End-to-end quantum algorithms for tensor problems
Enrico Fontana, Sivaprasad Omanakuttan, Junhyung Lyle Kim, Joseph Sullivan, Michael Perlin, Ruslan Shaydulin, Shouvanik Chakrabarti
TL;DR
This work develops an end-to-end quantum algorithm for tensor problems, notably tensor PCA and planted kXOR, using a native qubit-based Kikuchi encoding to enable explicit circuit constructions and non-asymptotic resource estimates. The approach leverages guided ground-state energy estimation with a specially prepared guiding state and quantum signal processing, achieving superquadratic to quartic speedups in key regimes, and extends to sparse tensor PCA and tensor completion as well as asymmetric tensors. Core contributions include concrete state-preparation and phase-estimation circuits, substantial reductions in constant overheads via a novel guiding-state technique, and rigorous recovery proofs for sparse and asymmetric settings, backed by detailed resource estimates (e.g., ~900 logical qubits and ~10^15 non-Clifford gates for representative instances).
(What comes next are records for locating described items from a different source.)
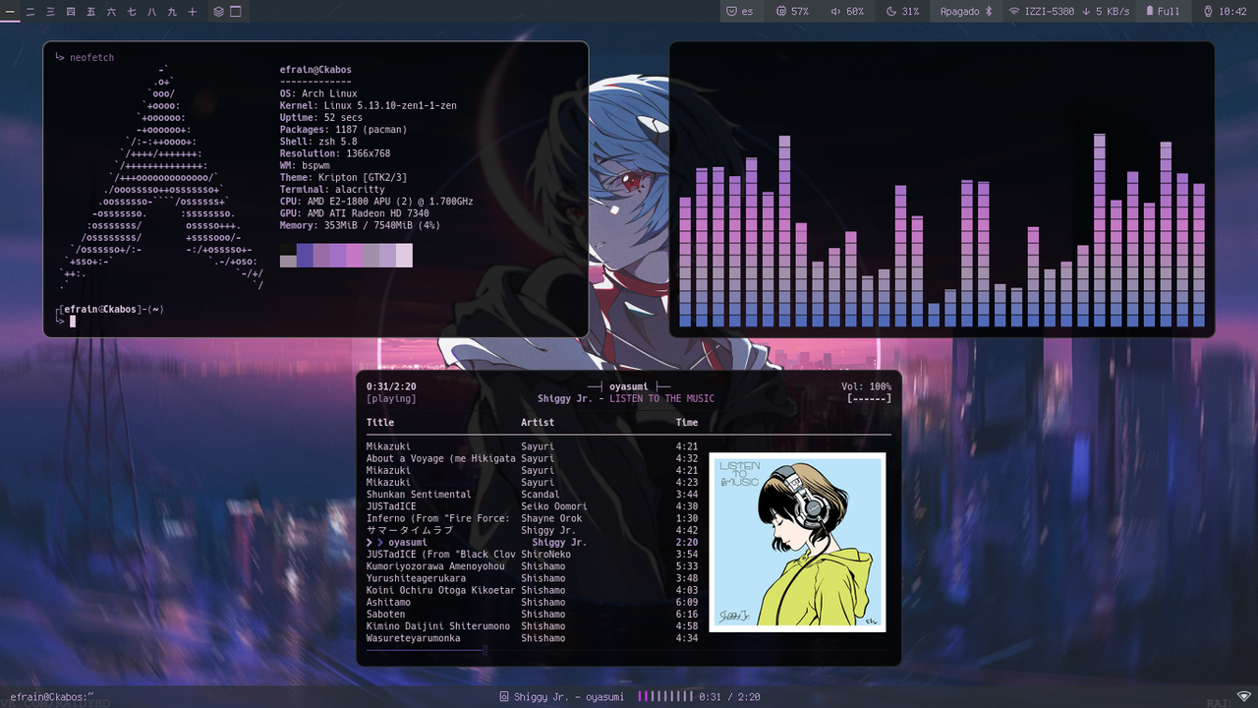Click the battery icon showing Full status
The width and height of the screenshot is (1258, 708).
1150,11
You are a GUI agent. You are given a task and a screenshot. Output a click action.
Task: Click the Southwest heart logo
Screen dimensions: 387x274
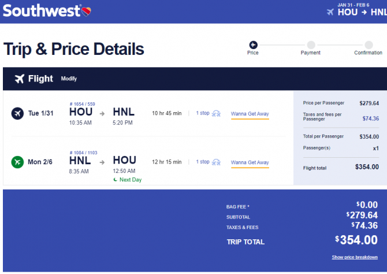point(87,12)
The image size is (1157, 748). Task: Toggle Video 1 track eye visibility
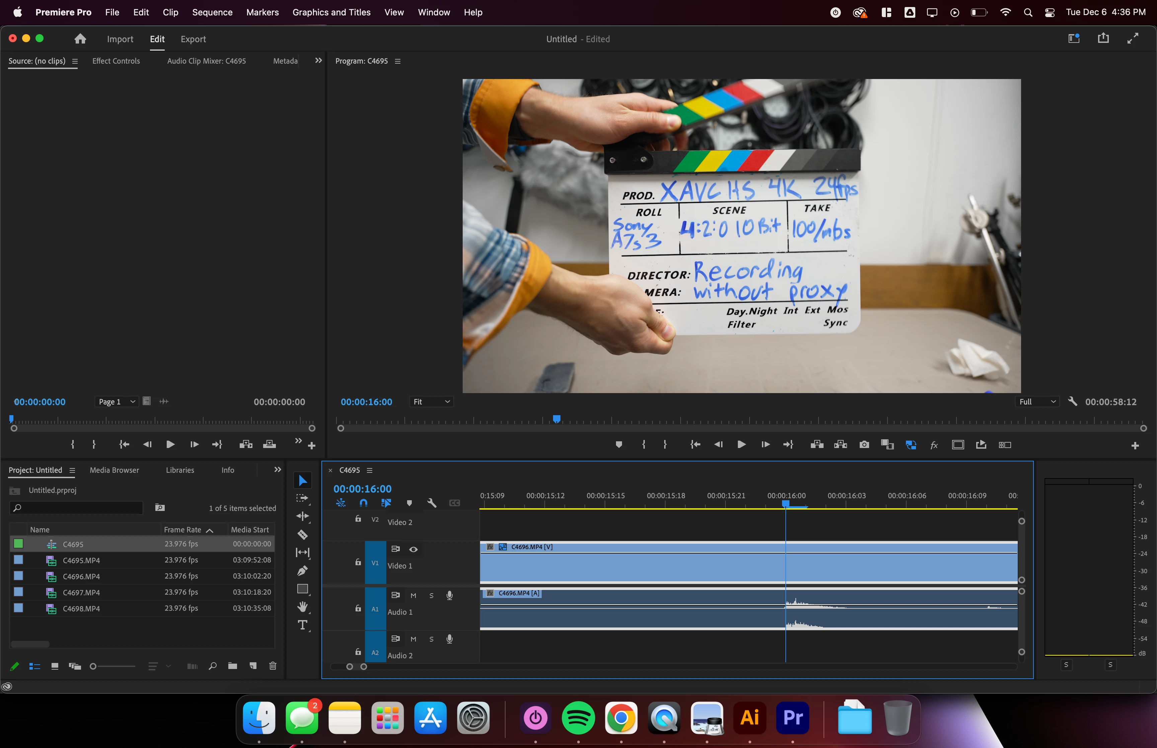[413, 549]
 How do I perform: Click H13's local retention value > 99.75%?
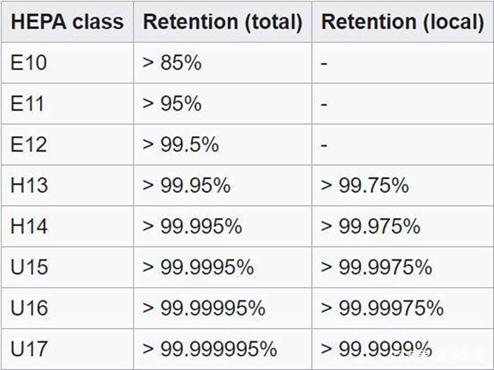click(x=365, y=185)
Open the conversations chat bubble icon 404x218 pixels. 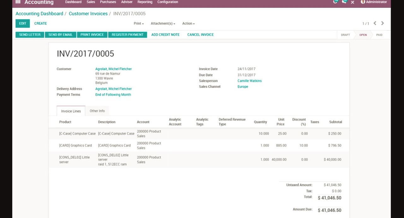344,2
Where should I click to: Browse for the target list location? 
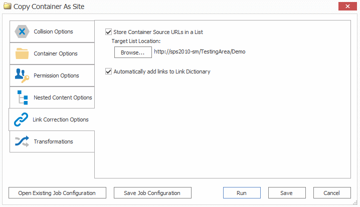click(x=132, y=52)
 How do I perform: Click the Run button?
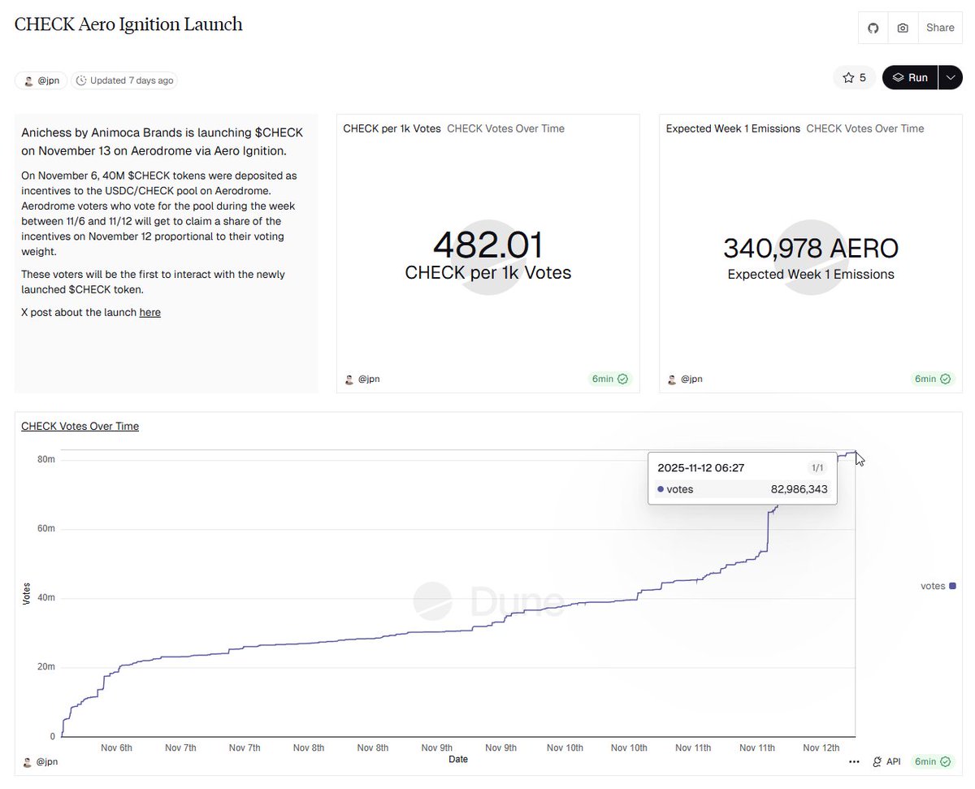917,77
The results position tensor problems as practical candidates for quantum advantage on fault-tolerant hardware, while also clarifying the interplay with improved classical algorithms and highlighting the potential for further compiler and algorithmic improvements.
Abstract
We present a comprehensive end-to-end quantum algorithm for tensor problems, including tensor PCA and planted kXOR, that achieves potential superquadratic quantum speedups over classical methods. We build upon prior works by Hastings~(\textit{Quantum}, 2020) and Schmidhuber~\textit{et al.}~(\textit{Phys.~Rev.~X.}, 2025), we address key limitations by introducing a native qubit-based encoding for the Kikuchi method, enabling explicit quantum circuit constructions and non-asymptotic resource estimation. Our approach substantially reduces constant overheads through a novel guiding state preparation technique as well as circuit optimizations, reducing the threshold for a quantum advantage. We further extend the algorithmic framework to support recovery in sparse tensor PCA and tensor completion, and generalize detection to asymmetric tensors, demonstrating that the quantum advantage persists in these broader settings. Detailed resource estimates show that 900 logical qubits, $\sim 10^{15}$ gates and $\sim 10^{12}$ gate depth suffice for a problem that classically requires $\sim 10^{23}$ FLOPs. The gate count and depth for the same problem without the improvements presented in this paper would be at least $10^{19}$ and $10^{18}$ respectively. These advances position tensor problems as a candidate for quantum advantage whose resource requirements benefit significantly from algorithmic and compilation improvements; the magnitude of the improvements suggest that further enhancements are possible, which would make the algorithm viable for upcoming fault-tolerant quantum hardware.